L’aéronautique d’abord

Gilles Fontaine
L’aéronautique d’abord
Plus rien n’empêche les promoteurs de l’Aérodrome Les Moulins de poursuivre leurs travaux. (Photo : Gilles Fontaine)

Le 16 février, Martin Castonguay, juge à la Cour supérieure, a rejeté la demande d’injonction permanente déposée en 2016 par la Ville de Mascouche contre, entre autres, la Corporation de l’aéroport de Mascouche, pour faire cesser les travaux de construction du nouvel Aérodrome Les Moulins.

«Le présent jugement constitue l’aboutissement d’une lutte judiciaire âprement disputée, a déclaré le magistrat dans son jugement. Le cœur du litige […] est l’applicabilité ou non de divers lois et règlements québécois d’ordre environnemental à un projet de construction d’un aérodrome, donc au premier abord d’un projet de compétence fédérale.»

Le débat judiciaire a pris les allures d’une joute de compétences. En effet, d’un côté, le Procureur général du Canada et les pilotes ont plaidé l’exclusivité et la prépondérance des compétences fédérales, comme l’aéronautique.
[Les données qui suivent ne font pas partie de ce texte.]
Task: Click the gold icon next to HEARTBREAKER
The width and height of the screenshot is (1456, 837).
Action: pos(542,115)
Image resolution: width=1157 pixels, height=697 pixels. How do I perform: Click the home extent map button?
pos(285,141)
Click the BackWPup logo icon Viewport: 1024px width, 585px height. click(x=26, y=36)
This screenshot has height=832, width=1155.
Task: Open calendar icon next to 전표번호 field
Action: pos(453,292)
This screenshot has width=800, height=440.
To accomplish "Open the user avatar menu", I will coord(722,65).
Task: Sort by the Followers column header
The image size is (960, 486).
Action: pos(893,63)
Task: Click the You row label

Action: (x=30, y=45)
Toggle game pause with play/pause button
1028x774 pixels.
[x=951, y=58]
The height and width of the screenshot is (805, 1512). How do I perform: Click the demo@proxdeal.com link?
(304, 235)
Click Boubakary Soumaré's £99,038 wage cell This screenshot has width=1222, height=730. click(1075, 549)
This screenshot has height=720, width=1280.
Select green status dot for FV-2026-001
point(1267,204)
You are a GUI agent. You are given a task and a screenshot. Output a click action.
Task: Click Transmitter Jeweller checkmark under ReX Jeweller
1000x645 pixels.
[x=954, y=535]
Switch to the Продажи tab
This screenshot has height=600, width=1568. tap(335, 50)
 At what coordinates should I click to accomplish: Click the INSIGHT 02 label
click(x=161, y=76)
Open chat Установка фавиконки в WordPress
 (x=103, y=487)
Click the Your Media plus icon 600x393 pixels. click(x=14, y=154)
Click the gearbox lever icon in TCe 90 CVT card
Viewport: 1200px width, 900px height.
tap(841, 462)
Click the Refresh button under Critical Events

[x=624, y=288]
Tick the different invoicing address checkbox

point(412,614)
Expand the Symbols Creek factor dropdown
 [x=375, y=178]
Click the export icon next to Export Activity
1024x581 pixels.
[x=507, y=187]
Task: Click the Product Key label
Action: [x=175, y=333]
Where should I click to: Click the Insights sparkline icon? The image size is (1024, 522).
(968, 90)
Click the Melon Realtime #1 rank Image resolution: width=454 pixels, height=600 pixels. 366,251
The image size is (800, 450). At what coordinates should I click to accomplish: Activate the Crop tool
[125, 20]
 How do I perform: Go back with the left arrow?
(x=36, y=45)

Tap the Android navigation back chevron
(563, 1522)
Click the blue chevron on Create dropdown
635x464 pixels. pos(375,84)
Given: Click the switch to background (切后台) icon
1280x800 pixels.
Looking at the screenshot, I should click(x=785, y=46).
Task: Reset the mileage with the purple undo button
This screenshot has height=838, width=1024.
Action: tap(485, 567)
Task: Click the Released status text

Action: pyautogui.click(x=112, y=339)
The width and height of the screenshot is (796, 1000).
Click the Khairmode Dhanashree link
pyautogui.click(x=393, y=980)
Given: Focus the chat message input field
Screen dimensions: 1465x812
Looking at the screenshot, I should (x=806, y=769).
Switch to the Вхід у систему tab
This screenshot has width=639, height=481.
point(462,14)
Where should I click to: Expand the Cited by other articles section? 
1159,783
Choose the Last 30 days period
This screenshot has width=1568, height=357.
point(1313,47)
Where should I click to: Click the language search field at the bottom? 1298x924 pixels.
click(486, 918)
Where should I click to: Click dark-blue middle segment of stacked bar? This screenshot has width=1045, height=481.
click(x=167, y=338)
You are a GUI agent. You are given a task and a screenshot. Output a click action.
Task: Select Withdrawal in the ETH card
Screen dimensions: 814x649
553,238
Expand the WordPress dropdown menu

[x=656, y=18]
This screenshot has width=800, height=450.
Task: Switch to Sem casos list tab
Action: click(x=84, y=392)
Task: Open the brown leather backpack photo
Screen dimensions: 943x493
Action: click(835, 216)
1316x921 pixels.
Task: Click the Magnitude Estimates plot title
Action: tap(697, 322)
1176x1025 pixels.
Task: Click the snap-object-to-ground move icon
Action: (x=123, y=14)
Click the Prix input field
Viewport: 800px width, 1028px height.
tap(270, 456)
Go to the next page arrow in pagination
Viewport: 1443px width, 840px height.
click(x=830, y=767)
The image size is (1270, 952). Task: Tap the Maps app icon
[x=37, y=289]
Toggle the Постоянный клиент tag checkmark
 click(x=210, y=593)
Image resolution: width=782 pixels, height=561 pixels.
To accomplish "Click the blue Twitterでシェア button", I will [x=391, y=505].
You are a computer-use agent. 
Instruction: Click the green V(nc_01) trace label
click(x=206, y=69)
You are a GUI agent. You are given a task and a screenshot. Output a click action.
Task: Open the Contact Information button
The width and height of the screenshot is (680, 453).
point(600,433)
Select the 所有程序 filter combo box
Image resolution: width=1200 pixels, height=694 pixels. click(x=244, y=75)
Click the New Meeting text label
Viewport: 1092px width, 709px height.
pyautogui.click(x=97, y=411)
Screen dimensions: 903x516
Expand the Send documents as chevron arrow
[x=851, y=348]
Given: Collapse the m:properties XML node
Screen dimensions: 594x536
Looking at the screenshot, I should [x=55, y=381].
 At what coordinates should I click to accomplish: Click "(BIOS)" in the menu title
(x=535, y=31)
Le Procureur général du Québec (PGQ) et la Ville de Mascouche ont plutôt argumenté que la loi provinciale environnementale devait être respectée, puisqu’elle n’affecte en rien la compétence fédérale, un régime de compensation étant prévu dans ladite loi.

Après l’analyse juridique des lois et règlements, de la jurisprudence et des faits, le tribunal en est venu à la conclusion «qu’en vertu […] de la prépondérance fédérale, le fait de pouvoir refuser un emplacement ou encore, le montant de la contribution financière exigée en vertu de la Loi sur la qualité de l’environnement (LQE) constitue une entrave [à celle-ci]».

Il déclare donc «constitutionnellement inapplicable l’article 22 de la LQE, visant l’obtention d’un certificat d’autorisation, et ce, quant à l’établissement d’un aérodrome ou aéroport sur les lots […]».

Résumé des procédures

Rappelons qu’après le début des travaux de déboisement par les promoteurs d’un futur aérodrome sur des terrains situés à Terrebonne et à Mascouche, la Ville de Mascouche a déposé, le 7 décembre 2016, à la Cour supérieure, une demande d’injonction permanente et une demande de sauvegarde pour empêcher les travaux sur le site. À cette procédure se sont joints le PGQ et le ministère de l’Environnement, qui sont devenus les principaux opposants au projet.

Un premier jugement est intervenu le 1er février 2017, lequel rejetait la demande provisoire de sauvegarde. Le PGQ a interjeté appel devant la Cour d’appel. Le 20 mars, la Cour d’appel a infirmé le jugement du 1er février, prononçant une ordonnance de sauvegarde jusqu’au jugement sur l’injonction permanente ou jusqu’à l’émission aux promoteurs d’un certificat d’autorisation en vertu de l’article 22 de la LQE.

Québec va en appel

Il est à noter qu’entre le jugement de la Cour d’appel du 20 mars et les auditions qui ont mené au jugement du 16 février 2018, le gouvernement du Québec a effectué plusieurs modifications législatives. De plus, les promoteurs de l’aérodrome ont déposé auprès du ministère de l’Environnement une demande de certificat d’autorisation pour pouvoir poursuivre les travaux. Cependant, un tel certificat ne pouvait être émis qu’à la condition que les promoteurs versent une compensation monétaire de plus de 4 M$, calculée selon le nouveau concept «éviter – minimiser – compenser», ce que les promoteurs n’ont pas voulu faire.

Le 16 février, le juge Martin Castonguay a rejeté la demande d’injonction permanente. Avec ce jugement, il n’y a plus aucune restriction pouvant empêcher les promoteurs de l’aérodrome de poursuivre les travaux. Toutefois, Québec a décidé, le 20 février en après-midi, d’interjeter appel de la décision.

Une saga loin d’être terminée

En parallèle, rappelons que la Corporation de l’aéroport de Mascouche et les promoteurs du nouvel aérodrome ont déposé une action en justice pour réclamer entre autres les sommes dues en vertu de l’entente de cessation des activités de l’aéroport de Mascouche de décembre 2014, prévoyant une compensation de plus de 3 M$ à être versée aux pilotes par la Municipalité.

Le journal La Revue a formulé une demande d’accès à l’information afin de connaître les frais judiciaires encourus jusqu’à maintenant dans tous les dossiers concernant l’aéroport et le nouveau projet d’aérodrome.